Ekins thus sets out to defend the scholastically unpopular position that legislative intent is neither a contradiction nor a useful fiction, but a necessary part of lawmaking. In order to mount this defense, Ekins confronts three questions: does legislative intent exist, what is it like, and how do we find it? In answering the first question, at least, Ekins has made a fresh contribution to a debate that had almost gone stale. His two most important additions are a defense of the legislature as an intentional group and a linguistically informed treatment of intention in communication.

The argument against the existence of legislative intent, embraced by many philosophers but also by lawyers and judges like Antonin Scalia, is intuitive. There are many legislators’ intents, and there is no clear way to add them together. Therefore, there is no legislative intent. In political scientist Kenneth Shepsle’s memorable phrase, “Congress is a ‘they,’ not an ‘it.’”

Ekins persuasively responds that trying to add intents together is the wrong way to think about legislative intent. Rather, relying on work in the philosophy of agency, Ekins argues that groups like the legislature have intent because they coordinate in particular ways. “Group action is the coordinated pursuit of a common purpose by means of a jointly accepted plan of action” (53). Translating from Oxfordese (in which most of the book is written, alas), this means that members of an intentional group share a goal, they each intend to do their agreed-upon part to achieve that goal, and they agree to refrain from frustrating other group members in the pursuit of their allotted tasks. For example, two people agreeing to make sausage together might form an intentional group. One person grinds the meat, one person stuffs the casings, and they try not to get in each other’s way.

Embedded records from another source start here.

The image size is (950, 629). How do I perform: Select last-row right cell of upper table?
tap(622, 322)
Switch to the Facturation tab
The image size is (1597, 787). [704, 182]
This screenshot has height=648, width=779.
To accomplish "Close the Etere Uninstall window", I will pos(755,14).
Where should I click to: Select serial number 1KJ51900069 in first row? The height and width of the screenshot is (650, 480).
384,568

And here is the book description from Amazon:

Are legislatures able to form and act on intentions? The question matters because the interpretation of statutes is often thought to centre on the intention of the legislature and because the way in which the legislature acts is relevant to the authority it does or should enjoy. Many scholars argue that legislative intent is a fiction: the legislative assembly is a large, diverse group rather than a single person and it seems a mystery how the intentions of the individual legislators might somehow add up to a coherent group intention.

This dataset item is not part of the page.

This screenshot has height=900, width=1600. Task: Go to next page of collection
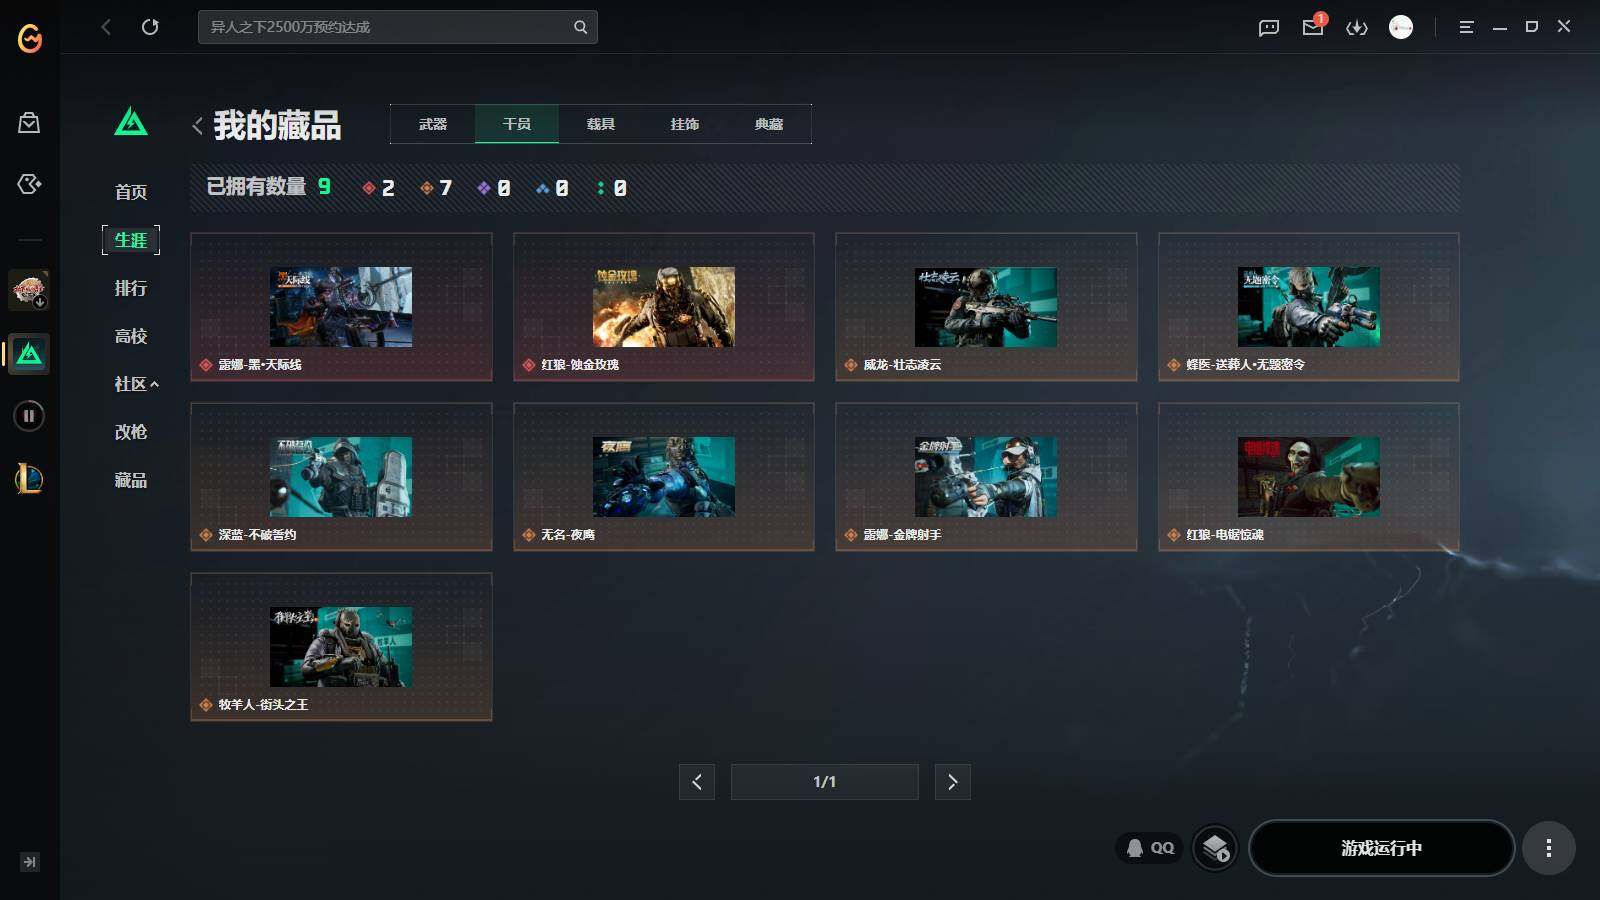tap(952, 782)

This book argues that in enacting a statute the well-formed legislature forms and acts on a detailed intention, which is the legislative intent. The foundation of the argument is an analysis of how the members of purposive groups act together by way of common plans, sometimes forming complex group agents. The book extends this analysis to the legislature, considering what it is to legislate and how members of the assembly cooperate to legislate. The book argues that to legislate is to choose to change the law for some reason: the well-formed legislature has the capacity to consider what should be done and to act to that end. This argument is supported by reflection on the centrality of intention to the nature of language use. The book then explains in detail how members of the assembly form and act on joint intentions, which do not reduce to the intentions of each member, before outlining some implications of this account for the practice of statutory interpretation.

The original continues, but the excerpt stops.